Bien qu’entraîneur en Première Division, Emilio López ne veut pas renoncer au côté pédagogique du football.

Emilio López a toujours “très clairement” dit qu’il voulait être entraîneur. Il s’y est préparé au cours de sa longue carrière de gardien de but professionnel en Deuxième Division. Après avoir défendu les cages d’équipes telles que Badajoz, Osasuna et Jaén dans la catégorie argent, il a commencé sa carrière technique dans sa ville natale, Vigo. En premier lieu, dans le football classique de Celta. Puis plus tard, en tant qu’entraîneur de gardiens de la deuxième équipe des Bleus et Blancs. Mais ce n’était que le début…

“J’ai reçu une offre intéressante de la part de Móstoles“, se souvient Emilio. “J’ai accepté parce que je savais qu’être à Madrid me donnerait plus d’ouvertures professionnelles.” Peu de temps après, il commença à travailler chez Marcet. “Je suis arrivé juste après l’étape de N’Kono et Llopis.

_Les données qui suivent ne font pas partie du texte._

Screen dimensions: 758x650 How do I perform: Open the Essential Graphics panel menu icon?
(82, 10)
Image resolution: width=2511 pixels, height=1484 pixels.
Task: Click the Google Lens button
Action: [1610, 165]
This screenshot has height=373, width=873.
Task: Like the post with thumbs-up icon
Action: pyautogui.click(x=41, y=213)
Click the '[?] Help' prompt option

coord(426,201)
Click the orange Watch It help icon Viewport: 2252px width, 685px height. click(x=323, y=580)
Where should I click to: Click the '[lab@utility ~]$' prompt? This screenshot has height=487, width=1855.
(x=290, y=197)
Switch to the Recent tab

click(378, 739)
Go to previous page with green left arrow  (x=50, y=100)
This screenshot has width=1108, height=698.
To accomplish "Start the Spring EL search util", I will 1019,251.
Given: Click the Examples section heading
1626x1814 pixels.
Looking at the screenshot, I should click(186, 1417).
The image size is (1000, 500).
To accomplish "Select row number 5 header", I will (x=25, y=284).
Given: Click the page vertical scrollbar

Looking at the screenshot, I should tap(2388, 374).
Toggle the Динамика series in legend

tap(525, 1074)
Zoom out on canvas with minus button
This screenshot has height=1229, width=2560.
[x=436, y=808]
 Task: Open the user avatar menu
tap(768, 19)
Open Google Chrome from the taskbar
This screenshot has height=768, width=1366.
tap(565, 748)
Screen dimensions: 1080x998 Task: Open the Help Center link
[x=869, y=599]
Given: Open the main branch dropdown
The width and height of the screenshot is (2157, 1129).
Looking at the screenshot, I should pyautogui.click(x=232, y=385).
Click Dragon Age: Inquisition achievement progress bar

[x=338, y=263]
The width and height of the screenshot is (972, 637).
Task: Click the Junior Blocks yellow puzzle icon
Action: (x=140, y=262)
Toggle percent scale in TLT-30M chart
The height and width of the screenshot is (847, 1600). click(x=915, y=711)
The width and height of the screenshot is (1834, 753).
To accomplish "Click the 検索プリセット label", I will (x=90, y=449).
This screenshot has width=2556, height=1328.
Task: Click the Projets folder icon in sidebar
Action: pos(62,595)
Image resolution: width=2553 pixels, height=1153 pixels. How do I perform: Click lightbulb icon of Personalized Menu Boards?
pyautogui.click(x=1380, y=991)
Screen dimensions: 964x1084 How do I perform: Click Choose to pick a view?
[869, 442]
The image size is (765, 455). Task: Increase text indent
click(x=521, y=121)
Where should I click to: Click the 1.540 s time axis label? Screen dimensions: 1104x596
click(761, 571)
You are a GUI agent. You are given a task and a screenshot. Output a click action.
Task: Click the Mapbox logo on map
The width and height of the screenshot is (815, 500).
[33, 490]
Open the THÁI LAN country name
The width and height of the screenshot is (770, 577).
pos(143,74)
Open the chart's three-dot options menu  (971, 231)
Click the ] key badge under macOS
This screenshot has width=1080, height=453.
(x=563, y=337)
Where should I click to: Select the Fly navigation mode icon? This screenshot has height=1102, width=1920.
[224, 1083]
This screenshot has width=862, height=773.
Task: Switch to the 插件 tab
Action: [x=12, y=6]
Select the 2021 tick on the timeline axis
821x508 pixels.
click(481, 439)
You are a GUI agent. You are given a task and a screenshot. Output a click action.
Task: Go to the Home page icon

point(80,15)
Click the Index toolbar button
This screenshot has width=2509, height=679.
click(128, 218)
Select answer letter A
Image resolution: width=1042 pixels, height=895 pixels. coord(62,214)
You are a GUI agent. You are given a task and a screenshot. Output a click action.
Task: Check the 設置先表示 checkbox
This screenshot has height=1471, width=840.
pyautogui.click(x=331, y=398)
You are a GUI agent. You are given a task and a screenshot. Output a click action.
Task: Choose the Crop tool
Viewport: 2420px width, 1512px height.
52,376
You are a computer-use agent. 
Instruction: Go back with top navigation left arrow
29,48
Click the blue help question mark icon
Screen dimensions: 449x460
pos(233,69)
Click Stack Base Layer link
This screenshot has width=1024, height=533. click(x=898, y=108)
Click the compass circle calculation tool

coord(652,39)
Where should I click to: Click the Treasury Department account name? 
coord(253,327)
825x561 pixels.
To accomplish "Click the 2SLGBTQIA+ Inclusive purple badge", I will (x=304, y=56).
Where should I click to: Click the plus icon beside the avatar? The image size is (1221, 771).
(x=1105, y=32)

Marcet m’a permis d’apprendre d’autres méthodes et de me préparer non seulement en tant qu’entraîneur de gardiens, mais aussi en tant qu’enseignant, c’est-à-dire au cœur de la partie éducative et pédagogique.”

“J’aime autant entraîner des enfants que faire partie de l’élite, ce qui est essentiel pour que mon travail soit valorisé”

Aujourd’hui, Emilio continue de suivre ses anciens élèves. “Je vois qu’il y a des gardiens avec qui j’ai travaillé qui sont maintenant dans les meilleures équipes et qui sont très proches de la Première Division. C’est aussi grâce à l’équipe Marcet qui travaille bien et dur. C’est une école qui met les Nouvelles Technologies au cœur de la formation et qui forme ses élèves tant sur le plan éducatif que professionnel. L’évolution est constante et il y a de plus en plus de personnes préparées, comme [le directeur technique actuel] Carlos Rivero“.

Après son expérience chez Marcet, la carrière d’Emilio prit son envol. “J’ai pu signer pour Getafe, où j’ai eu la chance de faire partie de la première équipe et d’entraîner quatre ans en Première Division des gardiens de but.” Dans le club de Madrid, Emilio a travaillé main dans la main avec des techniciens tels que Juan Eduardo Esnáider et Quique Sánchez Flores, qui compteront sur lui quelques années plus tard pour ses “aventures” asiatiques.

Emilio López durante su etapa como entrenador de porteros del Getafe.
Emilio López en tant qu’entraîneur des gardiens de but du Getafe.

“Après Getafe, j’ai travaillé pour la Fédération Espagnole de Football“, explique l’ancien professeur de Marcet. “Jusqu’à ce qu’Esnáider m’appelle pour m’emmener à Tokyo, où j’ai été responsable de l’entraînement des gardiens de la première équipe de JEF United Ichihara Chiba. C’était une expérience fantastique et mon contrat durait encore un an, mais Quique Sánchez Flores m’a proposé d’aller avec lui à Shanghai Greenland Shenhua, club de la Première Division chinoise.”

Emilio, qui a remporté le Trophée Zamora en tant que gardien dont le ratio de but encaissés est le plus faible dans la catégorie argent du football espagnol, est sur le point de commencer un nouveau chapitre de sa carrière en tant qu’entraîneur de gardiens. “Je suis très excité par ce projet, mais je continue à me considérer comme un professeur de football. J’aime autant entraîner des enfants que faire partie de l’élite, ce qui est essentiel pour que mon travail soit valorisé dans le monde entier. Il s’agit en fait de sublimer notre profession.”